That aside, it was a very interesting experience. I do know people that aren’t necessarily in our circle of close friends and who, it turns out, were there. Now, the part I’m about to tell is another reason I hesitated to write this post: I was afraid the guy in question would stumble upon my blog and recognize himself in my story. Well. I guess it’s just a risk I’ll have to take. K, if you ever read this, just pretend you never did, okay?
So, we walk into the club and what do you know, the first person we run into is this guy I know, K. He was surprised to see me there, said something along the lines of “I didn’t know you were into this kind of thing”. Ah, well, here I am.
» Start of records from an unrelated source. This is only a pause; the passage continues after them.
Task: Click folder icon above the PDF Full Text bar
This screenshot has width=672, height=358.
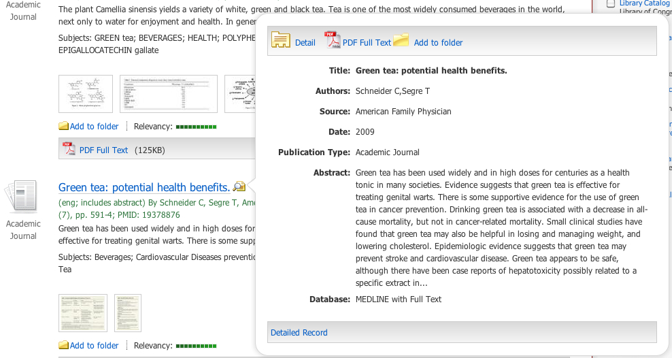Action: [64, 127]
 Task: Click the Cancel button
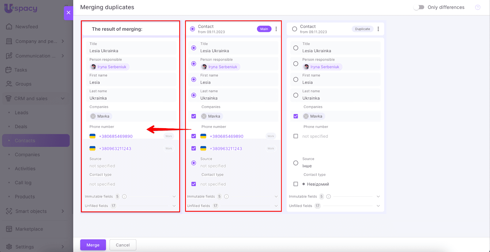[x=123, y=245]
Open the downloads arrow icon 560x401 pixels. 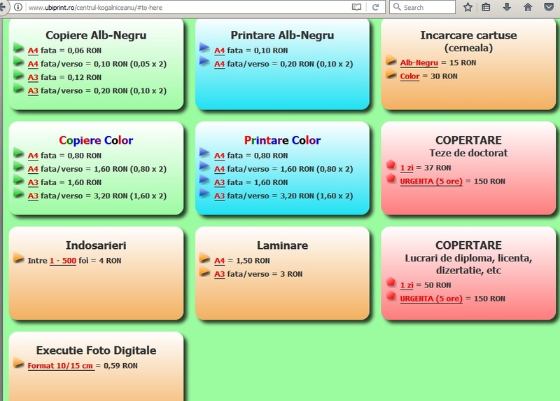click(x=507, y=7)
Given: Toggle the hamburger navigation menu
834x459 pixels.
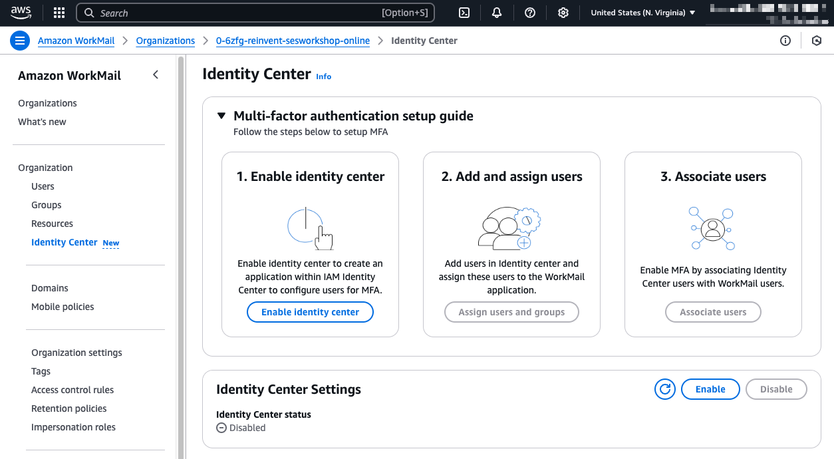Looking at the screenshot, I should 20,41.
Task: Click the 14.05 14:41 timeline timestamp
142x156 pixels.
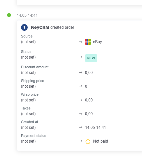Action: pyautogui.click(x=27, y=15)
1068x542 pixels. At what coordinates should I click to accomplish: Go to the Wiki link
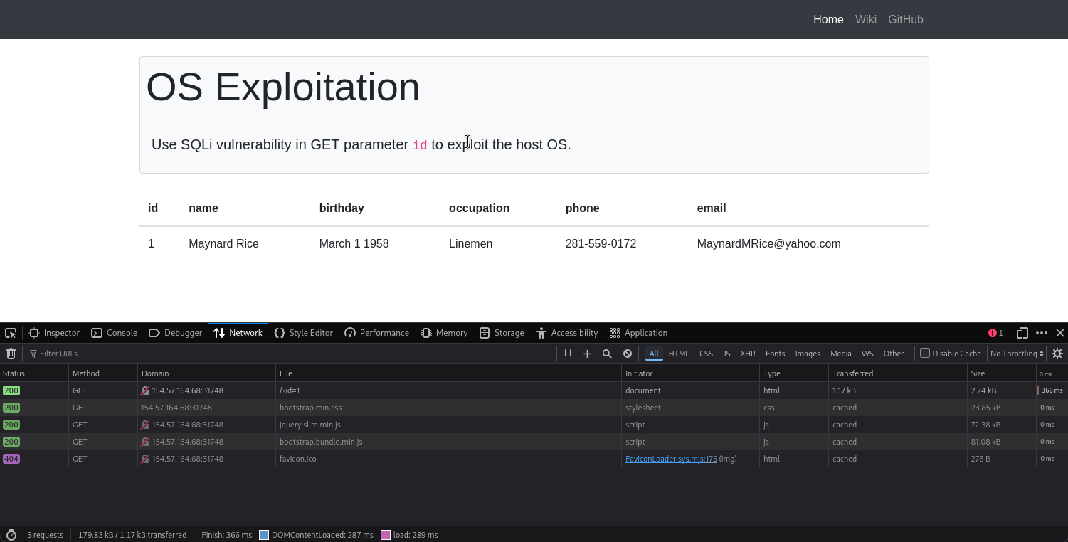(x=865, y=19)
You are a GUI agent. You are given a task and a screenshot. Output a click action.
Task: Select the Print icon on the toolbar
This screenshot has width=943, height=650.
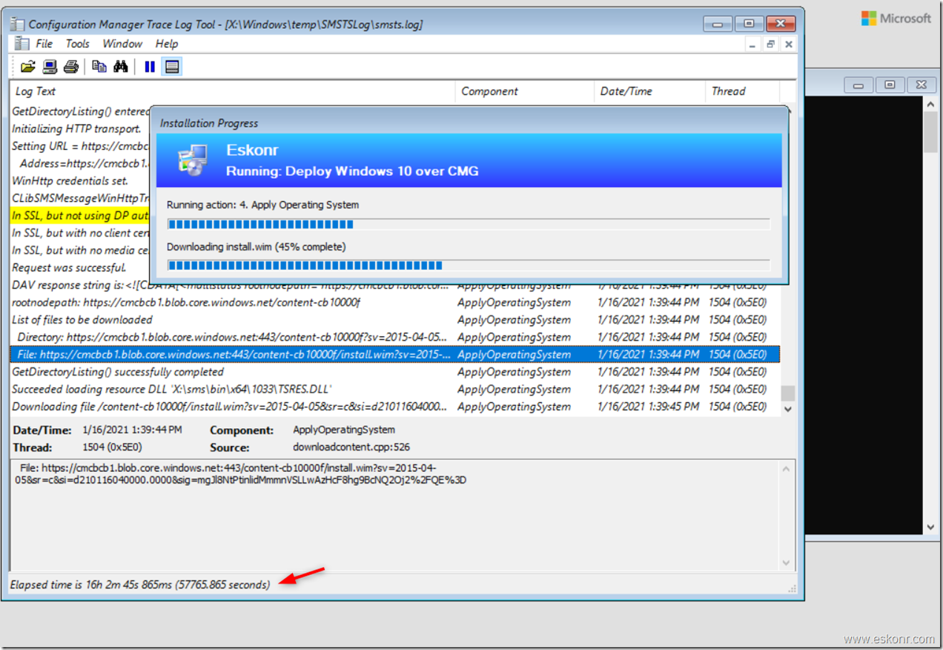click(x=70, y=66)
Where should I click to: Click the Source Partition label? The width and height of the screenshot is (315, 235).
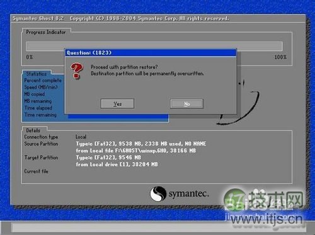[x=41, y=144]
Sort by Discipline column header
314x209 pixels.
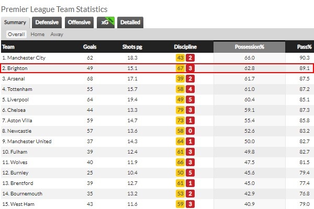(x=185, y=47)
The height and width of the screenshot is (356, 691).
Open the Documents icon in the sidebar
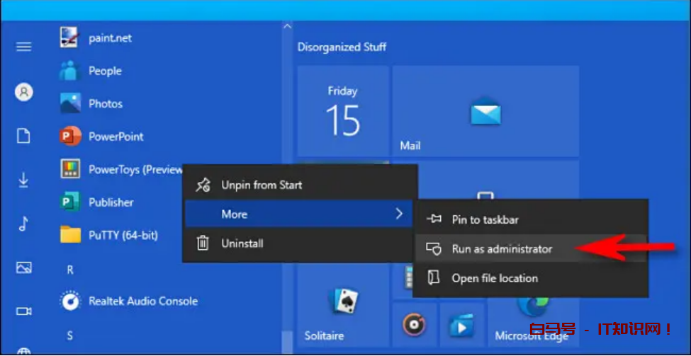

K was wearing a straitjacket. A real one: his arms were tied behind his back and he couldn’t use his hands at all. I laughed at his predicament and asked him how the hell he managed to get his drinks wearing this, to which he replied that he had others do it for him. “Great!” I thought. Without hesitation, I fished around in his pants’ pockets, found some money and walked to the bar. I bought myself a shooter and a drink for him (of his choosing), with a straw. And for the next half hour, he was like my little puppy dog, following me around because I had his drink (he couldn’t hold it). Every once in a while I’d give him a sip.
I’m not even sure how this even happened. It seems funny to me that I stepped right into this dominant role, as if it was totally natural for me. Which it isn’t, not really. Or maybe it is. I don’t really know for sure. All I know is that it felt fun and daring and sexy, and Boy Toy was quite impressed when I went up to him with my (temporary) boy in tow and told him I had a slave.
It was quite an evening, really. Another of our friends was wearing this dog collar and I had his leash in my purse. I was responsible for it. Not that I’d be using it, but I would be choosing who I gave it to. I gave it to this girl I know, and it was kind of hot.
There was also a show of sorts going on. A guy doing some very kinky things to this girl on stage. It was fascinating. In a way, I felt strange standing there, observing something so intimate and sexual. The girl was blindfolded and one could tell she was totally, completely in sub-space. Her reactions were amazing to watch. I won’t go into more details than that because, well, anonymity, you know. But, wow.
Then later on, I was talking to K again and he mentioned flogging. When I said I had never seen this done, he had me follow him to some other section of the club (which was really big and in which I kinda got lost, after). He had some guy he knew tie him up to some sort of contraption, and flog him.
This is when things got a little too fuzzy for me, I tried to go back to Boy Toy and couldn’t find him and I got angry at him, so we cut the night short and went home.
Now it’s months later, and writing about it makes me realize that we should do it again, sometime, and communicate better first about what I expect and how he thinks he’ll feel. That night, he was in his own little thoughtful universe, and I, unfortunately, failed to see it because I was in my own little nervous universe.
Category: Experiences, First times, Kinky stuff |
6 Comments »




February 25th, 2009 at 10:52 am
Going to stuff like this for the first time is usually a bit awkward for most people. If you do it again, as you said, you’ll both be better prepared.
We have fetish events here, but I tend to avoid them; they’re usually filled with the “hey look at me, I have a toy flogger” types who are just there to be seen and drink. I tend to go to events where bdsm is the prime focus, no overly-loud music, etc. But what you’re describing sounds like a mix of the two. If it works, go for it!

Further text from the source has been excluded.